Danes haven't lost faith

Coach Per Bäckman sees light, no tunnel.

Ondrej Nepela Arena Bratislava  Slovakia

Jesper B Jensen is one of many young players that keep coach Per Bäckman optimistic about the future. Photo: Matthew Manor / HHOF-IIHF Images

BRATISLAVA – If your team overachieves for about half a game, does it then play, on average, a good game? That’s what Denmark coach Per Bäckman seems to think, even after his team’s 6-0 loss to the Czech Republic on Monday.
“I think we played over our capacity for about 30 minutes. Then we even had a two-man advantage on power play, and we should have scored there. Instead, the Czechs made it 2-0 right after,” he said.

The game plan was clear: Keep the Czechs off the scoreboard for as long as possible, and wait for their mistakes. However, the Czechs scored their first goal 2:29 into the game.

“We know that we score an average of 1.5 goals against them, so obviously, when they scored their second after our power play, we lost our confidence a little bit, and it’s natural that you don’t have the same energy going into puck battles anymore. But we tried to stay proud and play a good third period,” Bäckman said.

Bäckman kept on smiling his trademark crooked smile as he re-played the game surrounded by journalists. Denmark’s quarterfinal spot in last year’s tournament created expectations that this year’s team – without four highest-scpring players Peter Regin, Frans Nielsen, Lars Eller, and Jesper Damgaard – hasn’t been able to meet.

The coach was trying to put it all into perspective.

“Mikkel Bødker plays about six minutes a game with the Phoenix Coyotes, he’s just not used to playing 23 minutes a game of top international hockey, we must not forget that,” he said.

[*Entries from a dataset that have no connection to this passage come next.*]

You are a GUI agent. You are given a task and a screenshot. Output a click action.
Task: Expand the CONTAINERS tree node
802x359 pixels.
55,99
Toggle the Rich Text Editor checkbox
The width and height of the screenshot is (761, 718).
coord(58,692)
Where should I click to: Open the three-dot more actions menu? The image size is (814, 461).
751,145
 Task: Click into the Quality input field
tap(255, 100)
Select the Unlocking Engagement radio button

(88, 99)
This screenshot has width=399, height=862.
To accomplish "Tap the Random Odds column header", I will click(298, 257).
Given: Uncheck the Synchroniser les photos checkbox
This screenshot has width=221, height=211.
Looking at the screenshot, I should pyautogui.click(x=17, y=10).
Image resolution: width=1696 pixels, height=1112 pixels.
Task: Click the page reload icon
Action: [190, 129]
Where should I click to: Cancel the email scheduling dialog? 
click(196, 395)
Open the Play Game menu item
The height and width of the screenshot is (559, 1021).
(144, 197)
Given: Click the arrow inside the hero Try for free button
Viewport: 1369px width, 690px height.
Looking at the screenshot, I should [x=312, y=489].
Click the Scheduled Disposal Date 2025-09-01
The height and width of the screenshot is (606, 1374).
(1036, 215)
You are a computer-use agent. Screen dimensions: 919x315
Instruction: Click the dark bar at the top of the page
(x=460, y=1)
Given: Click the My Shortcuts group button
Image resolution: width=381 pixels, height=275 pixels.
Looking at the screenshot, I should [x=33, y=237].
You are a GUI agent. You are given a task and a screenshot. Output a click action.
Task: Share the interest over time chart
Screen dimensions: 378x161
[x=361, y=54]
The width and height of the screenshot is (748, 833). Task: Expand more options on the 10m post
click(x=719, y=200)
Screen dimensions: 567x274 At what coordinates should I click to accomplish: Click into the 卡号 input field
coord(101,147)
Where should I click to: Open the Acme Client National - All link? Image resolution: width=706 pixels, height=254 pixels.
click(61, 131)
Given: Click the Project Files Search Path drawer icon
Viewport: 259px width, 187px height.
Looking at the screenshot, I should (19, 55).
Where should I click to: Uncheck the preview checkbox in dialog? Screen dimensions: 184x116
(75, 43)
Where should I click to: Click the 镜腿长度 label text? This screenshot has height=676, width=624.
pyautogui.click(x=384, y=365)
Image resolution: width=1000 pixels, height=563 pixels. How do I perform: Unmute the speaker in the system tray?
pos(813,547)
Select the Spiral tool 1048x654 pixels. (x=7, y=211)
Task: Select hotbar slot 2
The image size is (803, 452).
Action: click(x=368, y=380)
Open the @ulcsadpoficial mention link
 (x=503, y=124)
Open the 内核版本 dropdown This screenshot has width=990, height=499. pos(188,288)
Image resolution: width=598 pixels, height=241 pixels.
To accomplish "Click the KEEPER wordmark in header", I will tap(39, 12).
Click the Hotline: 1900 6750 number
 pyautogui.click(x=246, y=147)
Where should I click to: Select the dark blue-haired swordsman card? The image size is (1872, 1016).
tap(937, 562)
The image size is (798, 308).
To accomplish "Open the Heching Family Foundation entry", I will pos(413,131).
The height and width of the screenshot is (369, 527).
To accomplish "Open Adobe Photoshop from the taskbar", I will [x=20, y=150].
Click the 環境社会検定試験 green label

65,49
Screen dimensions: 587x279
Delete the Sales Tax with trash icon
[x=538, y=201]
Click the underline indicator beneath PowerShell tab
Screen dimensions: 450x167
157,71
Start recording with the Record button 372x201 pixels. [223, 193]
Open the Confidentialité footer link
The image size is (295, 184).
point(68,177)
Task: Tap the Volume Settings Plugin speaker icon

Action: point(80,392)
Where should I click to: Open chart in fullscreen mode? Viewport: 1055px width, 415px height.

“We’re playing against world-class players here, and I think we do it well. We have 13 players from our domestic league, which is a few tiers below this level. I think we can be happy with the play the team has played here. We had scoring chances to put up a fight against the Czechs, although, honestly, I think they would have found yet another gear, had they needed it,” he added.

To have success, to be able to get a point or three against the big nations, the challengers always need rock solid goaltending. Denmark’s goaltenders Fredrik Andersen, who played in the game against Finland, and Patrick Galbraith, who got the nod in the game against the Czechs, have save percentages – 88.64 and 82.86, respectively – that are 17th and 20th in the tournament.

“It’s just as difficult for the goaltenders to take the step up to this level. Everything happens at double or triple speed compared to the Danish league or the Swedish Hockeyallsvenskan (where Galbraith plays),” said Bäckman.

“Patrick had to deal with several difficult situations, and he did it well. I actually don’t think he had a chance of making any more saves, even the one that went through his five-hole, touched a player, and changed direction, on the way,” he said.

He also found a lot of positive in the game.

“I’ve been impressed by how Kasper Jensen and Jesper B Jensen have played in the two games here. That’s a defensive pairing of the future. Jesper Jansen didn’t shy way from any battles, and showed that he really wants to be here. The same with Julian Jakobsen,” he said.

And that’s why he’s not worried about Denmark’s last game in the Preliminary Round, against Latvia. The winner will go on to play in the Qualification Round, the loser will go to the Relegation Round.

“It’s a 50-50 game, it’s a whole new game,” he said.